I have recently been asked for a customer to deliver an analysis of available open source solutions as a replacement to a decade old proprietary enterprise search solution. In this article, I wanted to share the outcome of this analysis, and to give an outlook of how we perceive the future of such solutions. As a disclaimer, be aware that I am the CEO and cofounder of France Labs, the company developing Datafari, and this is important since Datafari was part of the solutions analyzed, and obviously this puts a potential bias on my considerations.
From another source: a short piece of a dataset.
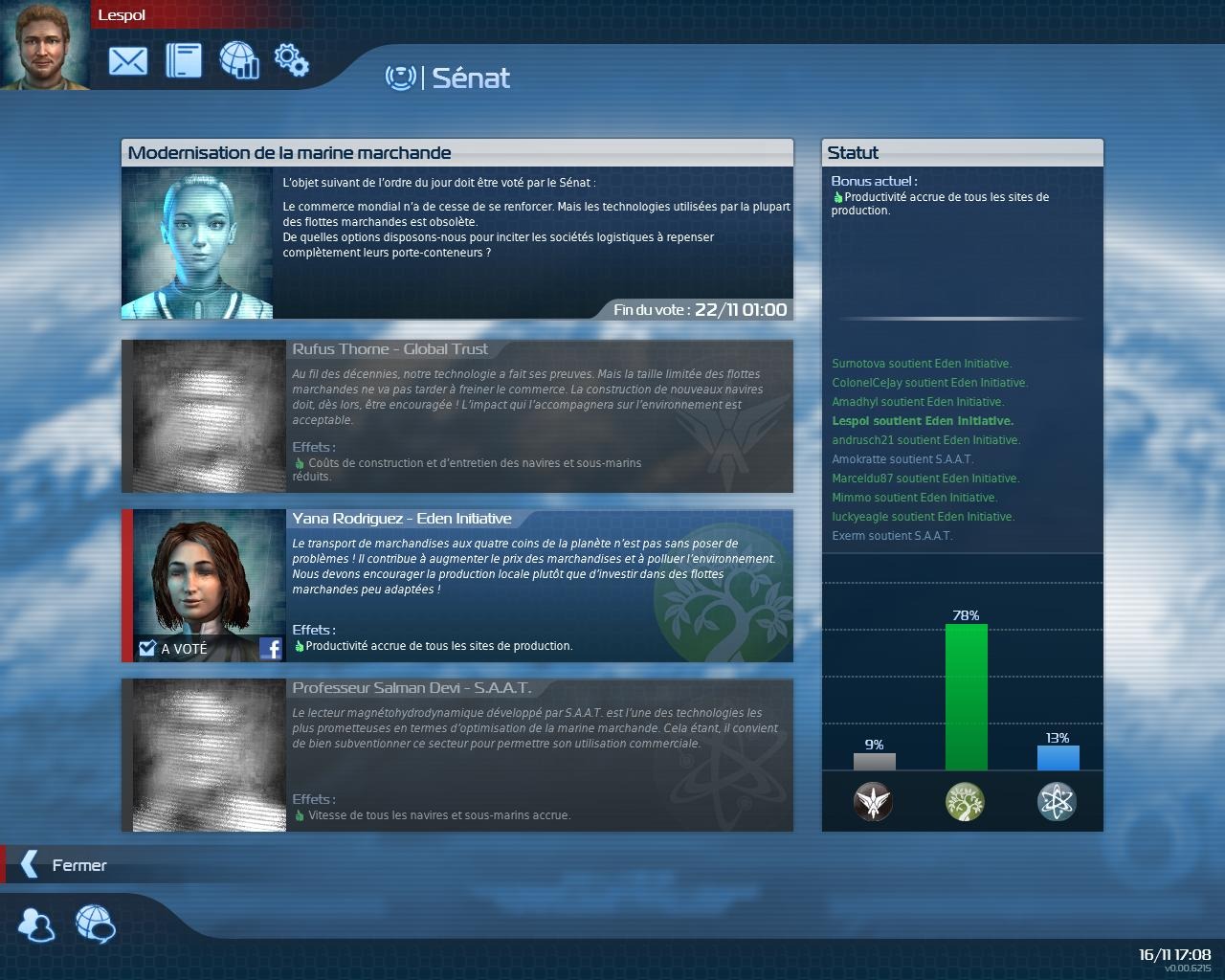Toggle the 'A VOTÉ' checkbox
Image resolution: width=1225 pixels, height=980 pixels.
coord(147,649)
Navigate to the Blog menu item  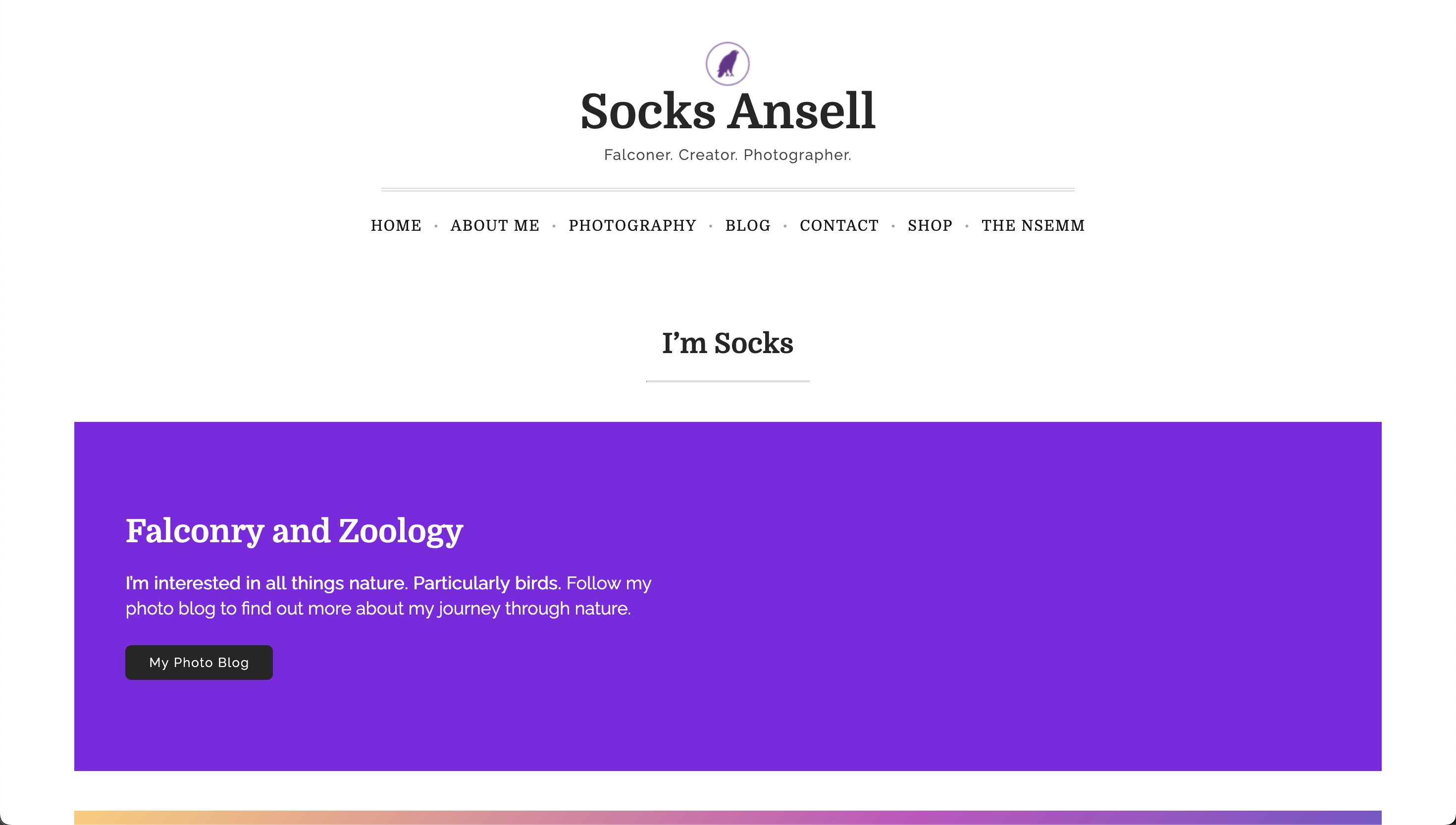pyautogui.click(x=748, y=225)
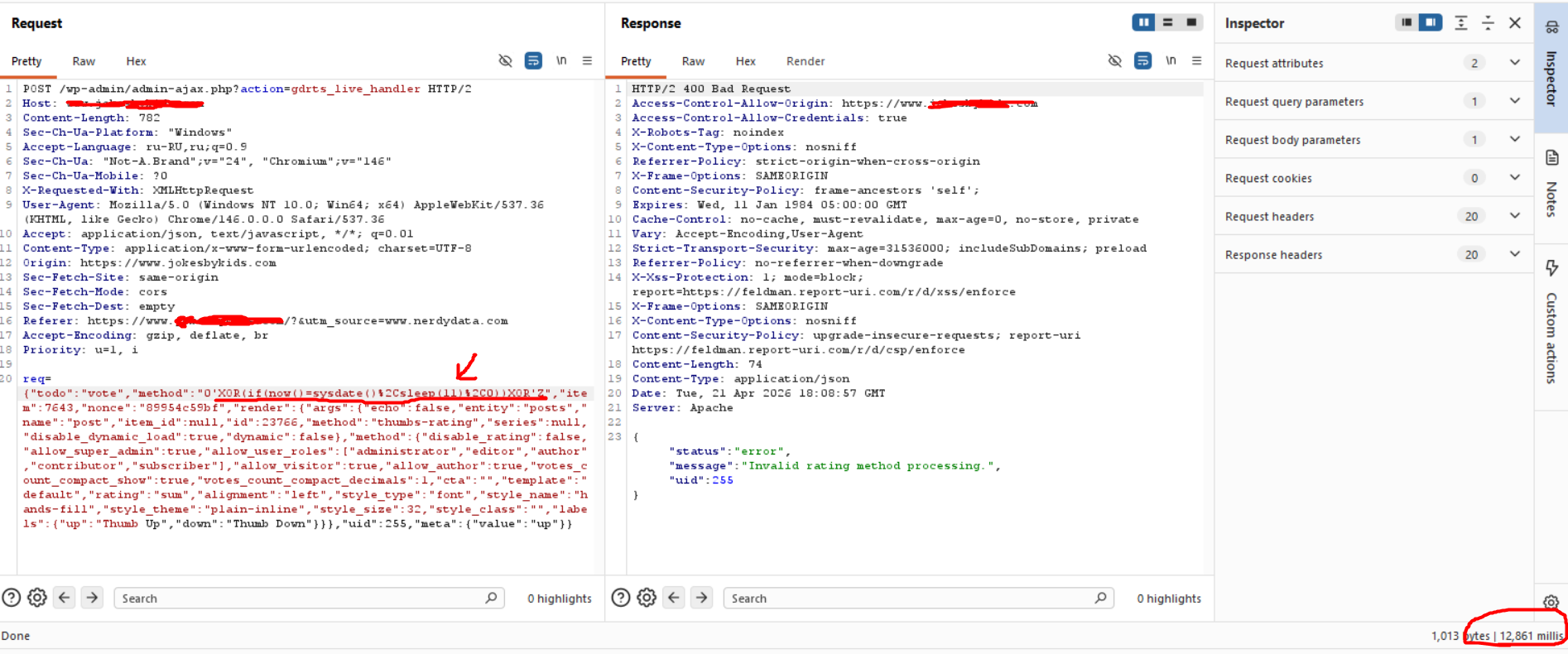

As an introduction, let me define what we mean by Enterprise Search in this particular context: it is about proposing a solution that can index many document sources within an information system, without prior knowledge about the working context (and yes, this is bad for UI optimization and relevancy), that allows employees to type in textual queries in a search bar, and that displays the search results as a vertical list together with facets. In addition, this must be done securely, which means it should come with connectivity to AD/LDAP for authentication, and with the capacity to respect the documents level permissions when users are searching (i.e. only display what users are allowed to see). Orthogonally to these functional aspects, Enterprise Search solutions must also provide administration capabilities, in terms of configuration and exploitation.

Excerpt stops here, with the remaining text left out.